As was expected, it was a heavyweight contest between two of the finest indoor players on the Tour who held without troubles in the first seven games. That all changed in the eighth game when Roger hit three good backhands down the line to create three break chances, earning a break at love thanks to a colossal volley error from Tsonga at the net.

After two deuces in game nine, Federer closed the set when he forced a mistake from his opponent, clinching the opener 6-3 in 35 minutes and hoping for more of the same in the rest of the encounter. Jo-Wilfried had to dig deep in the third game of the second set, repelling two break opportunities with aces to remain in front before Roger got the break next time around with a forehand return winner that pushed him 3-2 in front.

The Swiss increased the advantage with a commanding hold in game six, marching towards the finish line and the title. Tsonga lost ground completely in the last 15 minutes, playing against another break point in game seven, erasing it with a backhand drop shot winner and bringing the game home with two service winners, reducing his deficit to 4-3.

In 2011, Roger Federer won the sixth and last ATP Finals title.

Roger was still pushing strong for another big step towards the title when he held in game eight, forcing Tsonga to serve to stay in the match. Jo-Wilfried did an excellent job but had to score a break if he wanted to prolong the encounter, not an easy task when we know he had no break chances since the beginning of the clash!

Out of sudden, he found himself 40-0 in front, converting the third break chance with a smash at the net that leveled the score at 5-5 and gave him the necessary boost to fight even stronger. Roger earned a break point in game 11 that could have given him the edge again, denied by Tsonga, who hit a brave forehand winner that delivered a tie break.

The Frenchman netted an easy forehand to send Roger 3-1 in front, and the Swiss hit two winners to increase the lead to 5-2, leaving Jo-Wilfried with no room for errors. The lower-ranked player kept his focus and grabbed the next three points to climb back to 5-5 before Roger blasted an ace to earn the match point.

Tsonga refused to surrender, hitting a forehand winner to fend it off and a service winner that gave him a set point at 7-6. He seized it with a fantastic return to deliver the deciding set after an hour and 37 minutes, with the momentum on his side of the court.

Jo-Wilfried extended his groundstrokes' power in set number two, keeping the points on his racquet and attacking the net more than Roger, gaining the reward in the end and keeping his chances of winning the biggest title of his career alive.
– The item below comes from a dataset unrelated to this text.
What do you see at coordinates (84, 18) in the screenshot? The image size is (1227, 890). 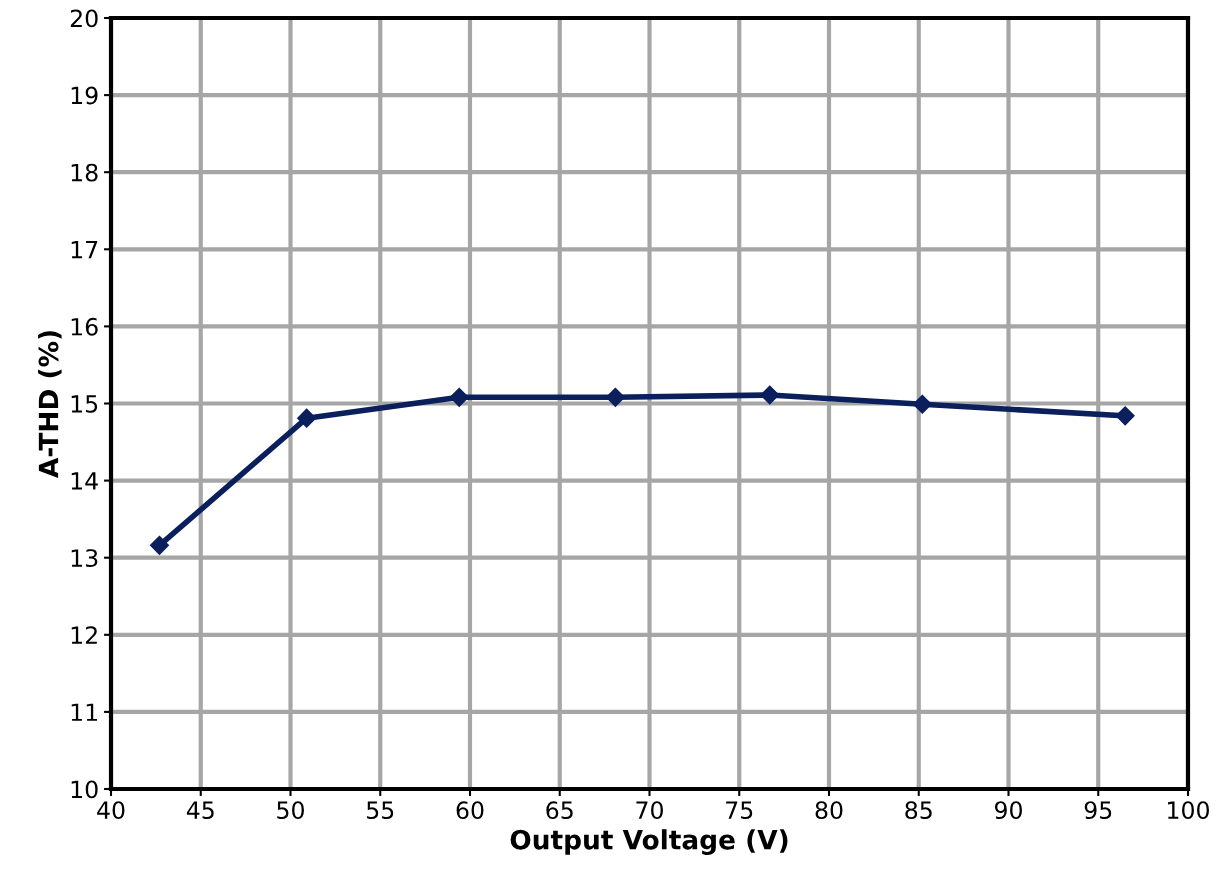 I see `y-tick-label: 20` at bounding box center [84, 18].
That wasted match point didn't leave a mark on Roger, though, serving well in set number three despite the fact he struggled to find the first serve. At 4-3, Federer was ready to make damage on the return, creating a break chance after a huge forehand error from Tsonga at the net.

The Frenchman closed the door with a nice serve&volley combo and erased another break opportunity with a touchy volley winner. Roger stayed in the game and finally converted his third break point, forcing an error from his rival to move 5-3 in front and serving for the match in the next game.
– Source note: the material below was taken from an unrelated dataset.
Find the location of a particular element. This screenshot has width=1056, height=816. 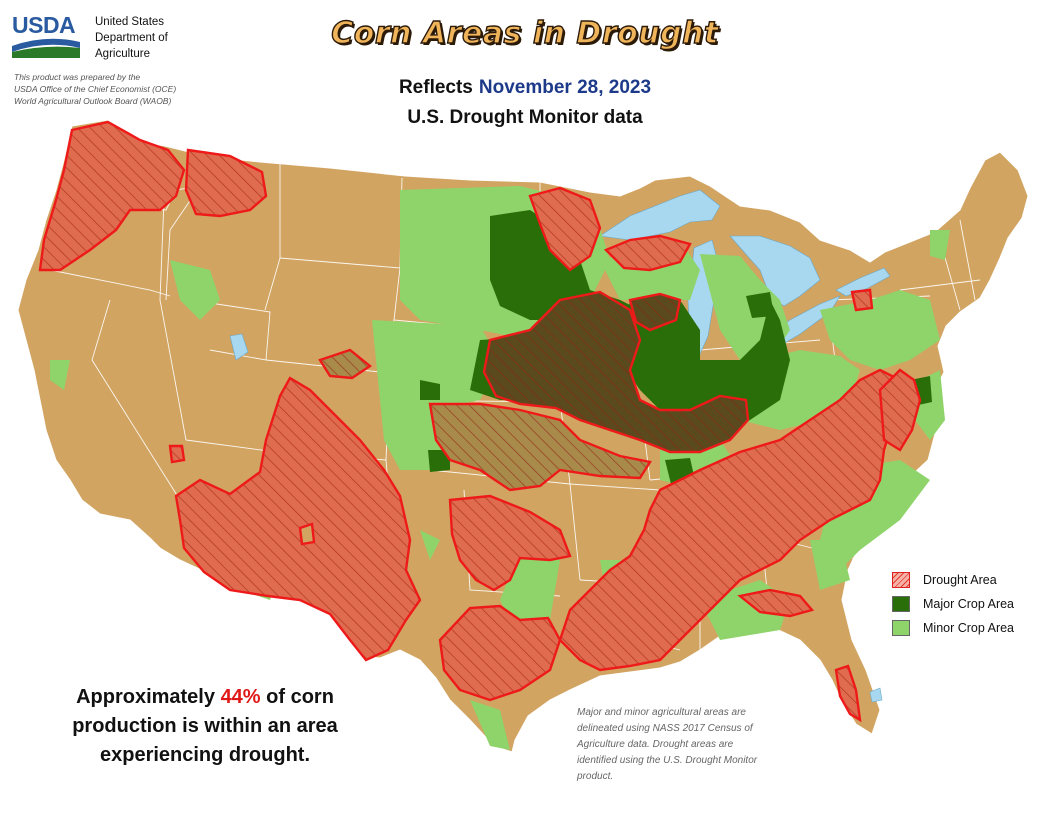

legend-label: Drought Area is located at coordinates (960, 580).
Unlike in the second set, Federer did nothing wrong this time around, hitting three winners for three championship points and seizing the first to defend the title and conquer his record-breaking sixth ATP Finals crown in the last nine years.

"I played against Jo-Wilfried on three straight Sundays. I beat him in the final of the Paris Bercy for my only title at that Masters 1000 event; we then played in the round-robin next Sunday and again in the final. In the title match, I think I served for the victory before Jo-Wilfried pulled the break back and won the tie break to force a decider.

In the end, I was very relieved when I came through in the decider. It was a great way to finish the year and season, beating one of the finest indoor players and seeing my team happy and thrilled. In the end, I was probably thinking, 'Can't wait for the beach, I'm exhausted,'" Roger Federer said.